[Le Tribunal de Turon]
La prison de Turon surplombe les falaises abruptes du Madel : l’océan bordant les terres de l’Astrée. Cela doit bien faire une semaine qu’Elision n’a pas vu la lumière du jour, et lorsqu’elle débouche sur le pont, elle se cache le visage en fronçant les yeux. Alors que le garde est occupé à refermer les trois verrous de la bâtisse, elle s’avance sur le bord pour poser ses mains sur la rambarde. Elle ne regarde pas en bas, elle regarde le ciel et cet oiseau tracer des courbes en son sein. Il semble superviser l’océan et plonge bientôt en sa direction. Il transcende l’air puis lorsqu’il sort le bec de l’eau, les ascendants le portent de nouveau. Il est libre, il est rassasié. Elle pense qu’elle pourrait peut-être voler…
« Avance ! »
Bercée par son inconscience, elle a oublié ce garde, qui l’agresse, la gronde, la malmène. Elle se tait. De toutes façons, qu’y a-t-il à dire, qu’y a-t-il à faire ? Elle progresse le long de ce chemin suspendu, donnant sur le Tribunal de Turon. Elle connait bien la capitale, mais n’a encore jamais vu ces édifices de l’intérieur. Elle s’en serait bien gardée, mais qui n’a pas déjà foulé ces lieux, sinon les bourgeois et autres nobles ?

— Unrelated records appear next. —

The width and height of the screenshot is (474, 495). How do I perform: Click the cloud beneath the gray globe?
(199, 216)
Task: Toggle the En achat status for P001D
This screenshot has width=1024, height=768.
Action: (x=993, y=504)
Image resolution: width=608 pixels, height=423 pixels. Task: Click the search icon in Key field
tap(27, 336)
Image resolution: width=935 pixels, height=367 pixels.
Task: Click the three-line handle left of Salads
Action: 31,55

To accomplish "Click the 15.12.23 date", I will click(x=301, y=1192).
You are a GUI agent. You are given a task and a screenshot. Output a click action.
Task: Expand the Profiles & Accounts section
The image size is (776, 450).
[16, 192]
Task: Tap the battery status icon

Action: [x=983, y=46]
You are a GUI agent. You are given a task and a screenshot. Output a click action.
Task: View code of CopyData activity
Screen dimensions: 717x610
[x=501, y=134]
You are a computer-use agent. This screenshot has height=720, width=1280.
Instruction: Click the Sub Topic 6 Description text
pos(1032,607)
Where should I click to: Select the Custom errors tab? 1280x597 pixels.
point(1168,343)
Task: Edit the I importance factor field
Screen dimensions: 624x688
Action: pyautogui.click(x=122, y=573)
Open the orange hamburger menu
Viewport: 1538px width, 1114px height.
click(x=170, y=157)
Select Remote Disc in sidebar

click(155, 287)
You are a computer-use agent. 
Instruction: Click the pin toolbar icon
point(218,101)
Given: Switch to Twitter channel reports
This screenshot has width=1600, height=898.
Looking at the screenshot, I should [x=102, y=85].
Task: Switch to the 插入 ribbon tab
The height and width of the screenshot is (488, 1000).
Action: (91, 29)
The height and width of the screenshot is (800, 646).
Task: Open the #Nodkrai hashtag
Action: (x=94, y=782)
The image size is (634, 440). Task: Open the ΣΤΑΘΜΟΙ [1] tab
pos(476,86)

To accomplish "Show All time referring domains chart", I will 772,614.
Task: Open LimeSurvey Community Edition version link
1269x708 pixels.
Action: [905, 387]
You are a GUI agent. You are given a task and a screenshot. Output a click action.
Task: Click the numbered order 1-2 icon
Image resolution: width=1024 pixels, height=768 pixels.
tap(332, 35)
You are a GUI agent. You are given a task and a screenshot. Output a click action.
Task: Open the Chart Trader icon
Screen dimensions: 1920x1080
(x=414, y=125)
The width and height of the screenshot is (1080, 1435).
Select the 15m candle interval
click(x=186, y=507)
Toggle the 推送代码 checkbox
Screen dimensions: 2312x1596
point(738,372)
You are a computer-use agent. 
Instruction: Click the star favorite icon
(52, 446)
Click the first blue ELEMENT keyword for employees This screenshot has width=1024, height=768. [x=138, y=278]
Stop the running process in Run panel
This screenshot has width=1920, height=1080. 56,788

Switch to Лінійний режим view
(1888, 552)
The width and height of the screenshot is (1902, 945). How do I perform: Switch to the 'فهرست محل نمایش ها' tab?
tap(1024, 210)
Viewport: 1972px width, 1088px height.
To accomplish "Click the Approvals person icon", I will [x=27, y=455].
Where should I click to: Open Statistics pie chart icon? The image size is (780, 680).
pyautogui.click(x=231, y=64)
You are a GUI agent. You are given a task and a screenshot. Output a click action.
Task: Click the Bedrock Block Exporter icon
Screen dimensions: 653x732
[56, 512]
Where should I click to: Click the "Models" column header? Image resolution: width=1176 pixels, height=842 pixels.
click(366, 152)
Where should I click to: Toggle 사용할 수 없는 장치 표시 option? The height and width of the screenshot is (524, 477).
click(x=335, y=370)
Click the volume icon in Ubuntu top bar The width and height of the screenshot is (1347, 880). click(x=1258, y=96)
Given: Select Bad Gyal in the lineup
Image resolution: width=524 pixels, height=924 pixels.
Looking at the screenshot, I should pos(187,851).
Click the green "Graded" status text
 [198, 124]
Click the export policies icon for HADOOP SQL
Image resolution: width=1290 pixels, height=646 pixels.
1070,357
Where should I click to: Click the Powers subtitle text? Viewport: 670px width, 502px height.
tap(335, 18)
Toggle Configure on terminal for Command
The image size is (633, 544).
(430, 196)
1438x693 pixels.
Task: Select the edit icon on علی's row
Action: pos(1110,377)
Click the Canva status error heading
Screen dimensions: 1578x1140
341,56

Ils arrivent finalement devant la majestueuse porte de bois, et ce jour où elle côtoie le luxe, c’est pour être jugée… une fois de plus. Un intense battement de cœur la prend, l’édifice s’ouvre et, sous ses yeux, se déploie un arsenal de richesses : de voutes peintes avec talent, de mobilier en acajou finement travaillé et de roches taillées à la perfection. Rien ne manque à cette insignifiante cérémonie, pas même le parfait accoutrement des juges et autres prévôts.
Le garde la pousse et elle suppose qu’elle doit suivre ce tapis noir menant jusqu’à ce petit autel. Elle progresse fébrilement, sous le regard inquisiteur de ceux qui rendront son jugement et de ceux, qui, par curiosité ou intérêt ludique, viennent voir ce qu’il peut advenir d’une vie dont ils n’ont cure. Elle pose ses mains sur le bois, puis baisse le regard, désintéressée de ses persécuteurs, mais apeurée par une telle audience.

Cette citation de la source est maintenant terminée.